Eso formaba un arco estratégico, una especie de cinturón defensivo que impedía la expansión hacia el Oeste de los ingleses. Durante casi 20 años hubo incidentes por la cuenca del Misisipi con los ingleses y los indios bravos que ellos manejaban, y desde que empezó la insurgencia norteamericana ésta recibió por el río suministros de los españoles. Por fin, en 1779, España e Inglaterra entraron formalmente en guerra. El gobernador de Luisiana, el famoso Bernardo de Gálvez, concentró sus escasas fuerzas en la reconquista de Florida, que lograría con memorables hazañas. Gálvez sólo disponía de una unidad militar de verdad, el regimiento Fijo de Luisiana. Había sido formado en 1769 con soldados de los regimientos de Infantería Regular de Guadalajara y Aragón, y tenía los efectivos de un batallón, unos 500 hombres.

Defender el Misisipi

Gálvez encomendó al tercer gobernador de Luisiana, don Fernando de Leyba, un capitán nacido en Barcelona, que le guardase las espaldas, cerrando el Misisipi a una infiltración británica en San Luis de Misuri. Era una posición muy avanzada, a más de mil kilómetros de Nueva Orleans, y Leyba sólo recibió para cumplir su misión 29 soldados del Fijo. Parece de chiste, o de una de esas epopeyas antiguas absolutamente legendarias donde unos pocos héroes se enfrentan a legiones, pero la conquista española de América siempre se desarrolló a ese nivel sobrehumano.

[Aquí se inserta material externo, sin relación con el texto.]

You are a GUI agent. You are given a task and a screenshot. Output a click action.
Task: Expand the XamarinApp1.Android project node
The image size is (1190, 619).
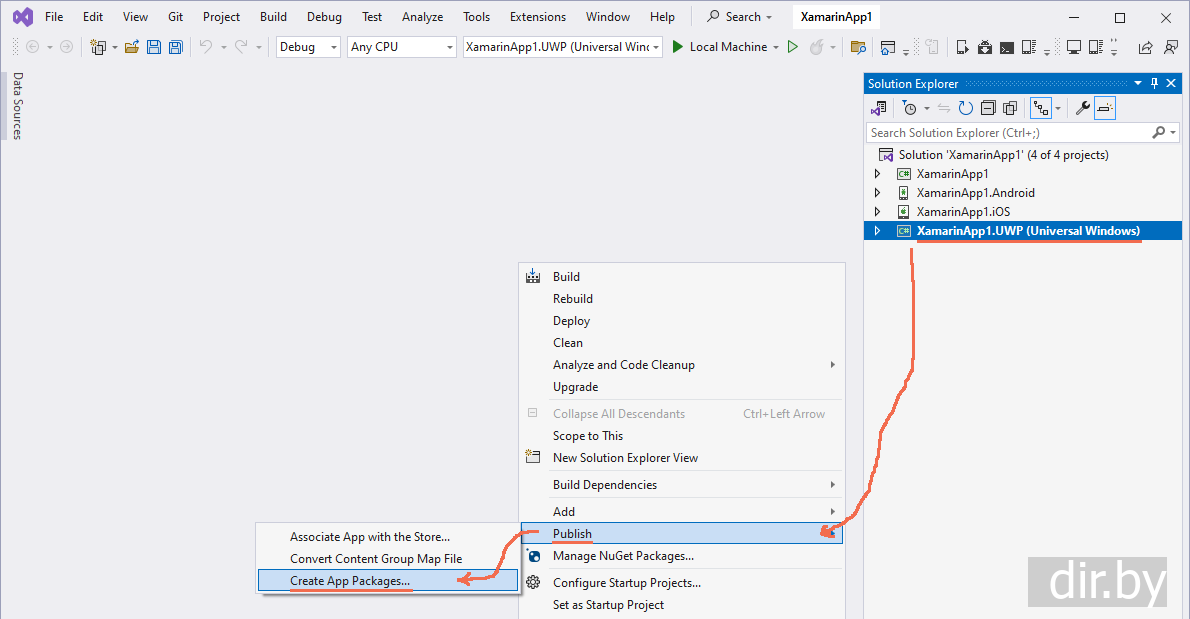tap(877, 193)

Leyba fortificó como pudo San Luis, organizó una milicia local y entró en colaboración con los rebeldes norteamericanos, que le prestarían ayuda, pero a los que tenía que abastecer con grandes esfuerzos. “La llegada de los norteamericanos a este distrito me ha arruinado por completo”, escribía Leyba, que efectivamente gastó en aquella empresa su fortuna personal y su salud, al punto de morir agotado un mes después de los acontecimientos que vamos a relatar. En la primavera de 1780 los exploradores de Leyba le advirtieron que una expedición inglesa bajaba desde el Canadá. Estaba compuesta por 300 casacas rojas (soldados regulares), otros tantos milicianos canadienses y varios cientos de indios, incluidos 200 aguerridos sioux. En total, unos 1.200 invasores. Leyba logró reunir 300 hombres para la defensa: solamente 21 soldados regulares, unos 200 milicianos locales y algunos americanos, llegados a San Luis con el coronel Montgomery.

Esta jornada, y la campaña subsiguiente, sería la única ocasión histórica en que españoles y norteamericanos combatieron hombro con hombro, hasta la llegada a España del batallón Lincoln de las Brigadas Internacionales. Dada su inferioridad, Leyba se atrincheró en el fuerte San Carlos y no cayó en la trampa de salir contra los indios, que hacían desmanes por los alrededores. Los indios eran buenos combatientes para la guerrilla, pero cuando avanzaron en desorden sobre San Carlos, lanzando gritos de guerra y pensando que los españoles tenían miedo de luchar, a la primera descarga fueron puestos en fuga.

Únicamente los casacas rojas mantuvieron el ataque disciplinadamente, pero, abandonados por indios y milicianos, los ingleses estaban en paridad numérica y fueron rechazados. Salvada San Luis, una fuerza de 100 españoles y 200 yanquis salió en persecución de los frustrados invasores. La forma salvaje de luchar de los indios fue reflejada en el informe de Leyba: “La angustia y la consternación se apoderaron de todos al encontrar los cadáveres cortados en pedazos, sin entrañas y con los miembros, brazos y piernas, dispersos por el campo”. Como en las películas del Oeste, pero un siglo antes.